I’ll cut you a break since MySQL can be difficult and confusing starting out. You should research how these queries work. If you’re studying SQL: the way I learn most effectively, personally, is through lots of exercises which make me think about different sorts of SQL queries – so do a lot of exercises.
Player names for both teams
How can show all the players from both
gamesteams by their names?
I’m going to assume you mean teams, not games. Given a game, do this:
SELECT Player.team_id AS team_id,
Player.player_name AS player_name
FROM Player
INNER JOIN Game
ON (
(Game.Home_team_id = Player.team_id)
OR (Game.Guest_team_id = Player.team_id))
WHERE Game.game_id = [YOUR GAME ID];
This will produce results like:
team_id player_name
1 John Smith
1 Jane Doe
2 John Person
Team with the most wins
How can i find out the team who has more win than the rest of the teams?
Since there doesn’t appear to be anything saying who won, I can’t really tell you how to write such a query. There’s only a single score field and I’m not sure what it contains. I can’t really circle around that either, since the query would look radically different depending on what data’s available to work from, and I don’t like to make assumptions (it might be a waste of time for both of us).

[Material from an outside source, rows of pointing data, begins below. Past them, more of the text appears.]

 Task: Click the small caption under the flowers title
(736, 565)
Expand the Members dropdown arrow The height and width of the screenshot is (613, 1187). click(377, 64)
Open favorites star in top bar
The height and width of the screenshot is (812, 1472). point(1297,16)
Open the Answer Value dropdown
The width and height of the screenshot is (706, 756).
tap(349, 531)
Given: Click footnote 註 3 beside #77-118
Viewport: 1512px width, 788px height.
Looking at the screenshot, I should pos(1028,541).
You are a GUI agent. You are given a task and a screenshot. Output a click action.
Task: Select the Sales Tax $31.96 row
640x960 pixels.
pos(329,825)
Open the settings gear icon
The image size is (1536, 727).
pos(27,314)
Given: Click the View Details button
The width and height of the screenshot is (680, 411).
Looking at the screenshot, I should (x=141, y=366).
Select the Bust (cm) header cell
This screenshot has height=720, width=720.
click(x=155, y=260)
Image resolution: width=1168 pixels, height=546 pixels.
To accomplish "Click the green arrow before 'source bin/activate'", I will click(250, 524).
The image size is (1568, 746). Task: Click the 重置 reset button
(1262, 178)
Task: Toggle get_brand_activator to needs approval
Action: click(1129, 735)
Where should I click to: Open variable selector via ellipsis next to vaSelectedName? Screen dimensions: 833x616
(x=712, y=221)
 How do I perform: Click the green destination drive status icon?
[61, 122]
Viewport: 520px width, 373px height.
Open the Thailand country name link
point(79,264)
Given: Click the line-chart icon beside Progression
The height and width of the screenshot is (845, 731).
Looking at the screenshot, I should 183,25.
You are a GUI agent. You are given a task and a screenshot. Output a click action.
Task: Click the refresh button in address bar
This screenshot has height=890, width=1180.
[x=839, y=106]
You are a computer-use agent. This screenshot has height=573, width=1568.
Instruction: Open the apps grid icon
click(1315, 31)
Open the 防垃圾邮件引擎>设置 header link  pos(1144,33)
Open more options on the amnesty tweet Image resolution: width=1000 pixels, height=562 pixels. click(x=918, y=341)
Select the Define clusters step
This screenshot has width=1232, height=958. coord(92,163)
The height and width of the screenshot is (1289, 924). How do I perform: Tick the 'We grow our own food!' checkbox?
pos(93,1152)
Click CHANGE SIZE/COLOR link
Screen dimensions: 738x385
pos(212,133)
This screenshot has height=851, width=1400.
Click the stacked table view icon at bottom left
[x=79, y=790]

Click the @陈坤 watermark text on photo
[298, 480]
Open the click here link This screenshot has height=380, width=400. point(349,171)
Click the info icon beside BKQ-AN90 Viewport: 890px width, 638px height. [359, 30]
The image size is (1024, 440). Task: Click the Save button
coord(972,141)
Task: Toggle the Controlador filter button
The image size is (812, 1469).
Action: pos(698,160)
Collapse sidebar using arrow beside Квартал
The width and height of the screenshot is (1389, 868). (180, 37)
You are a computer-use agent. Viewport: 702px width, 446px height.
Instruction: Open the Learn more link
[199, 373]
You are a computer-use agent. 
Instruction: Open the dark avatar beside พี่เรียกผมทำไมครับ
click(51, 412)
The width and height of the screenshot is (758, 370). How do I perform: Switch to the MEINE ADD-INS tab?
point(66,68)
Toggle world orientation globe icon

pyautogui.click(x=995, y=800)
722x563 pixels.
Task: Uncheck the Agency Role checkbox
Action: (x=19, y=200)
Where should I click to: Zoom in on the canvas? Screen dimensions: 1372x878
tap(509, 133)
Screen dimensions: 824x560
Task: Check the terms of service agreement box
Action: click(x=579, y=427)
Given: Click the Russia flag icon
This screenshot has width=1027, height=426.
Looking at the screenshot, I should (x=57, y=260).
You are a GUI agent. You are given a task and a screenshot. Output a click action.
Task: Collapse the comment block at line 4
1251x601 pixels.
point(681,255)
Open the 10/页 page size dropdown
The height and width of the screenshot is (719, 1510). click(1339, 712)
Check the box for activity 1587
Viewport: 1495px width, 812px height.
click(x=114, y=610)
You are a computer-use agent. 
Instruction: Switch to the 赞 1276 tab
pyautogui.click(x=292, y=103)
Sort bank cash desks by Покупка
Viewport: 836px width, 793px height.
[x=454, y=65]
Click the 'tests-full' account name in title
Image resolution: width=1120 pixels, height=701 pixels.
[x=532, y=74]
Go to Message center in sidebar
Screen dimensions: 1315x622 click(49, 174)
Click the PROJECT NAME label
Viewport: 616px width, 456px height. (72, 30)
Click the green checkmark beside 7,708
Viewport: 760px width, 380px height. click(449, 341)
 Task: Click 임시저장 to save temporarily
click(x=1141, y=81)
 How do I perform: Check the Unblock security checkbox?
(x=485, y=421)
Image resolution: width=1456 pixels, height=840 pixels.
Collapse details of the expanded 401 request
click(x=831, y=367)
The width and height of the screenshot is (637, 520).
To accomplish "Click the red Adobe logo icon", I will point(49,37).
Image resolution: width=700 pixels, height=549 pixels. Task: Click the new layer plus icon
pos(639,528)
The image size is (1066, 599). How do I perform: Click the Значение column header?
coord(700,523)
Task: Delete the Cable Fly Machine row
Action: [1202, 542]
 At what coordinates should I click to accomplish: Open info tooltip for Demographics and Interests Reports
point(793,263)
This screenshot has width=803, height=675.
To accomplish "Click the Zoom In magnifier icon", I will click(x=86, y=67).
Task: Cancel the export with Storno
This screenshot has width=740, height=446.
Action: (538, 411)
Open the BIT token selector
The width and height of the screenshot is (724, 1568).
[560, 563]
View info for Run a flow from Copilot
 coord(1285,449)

If it contains, say, JSON or XML data, or some other data format containing a set of scores, you need to break that apart into its own cells. Storing a collection of data inside a table cell, like a JSON collection of scores for instance, is fine – as long as you never, ever need to query it. Once you need to query it, that turns into a mess, and you need to avoid that sort of situation.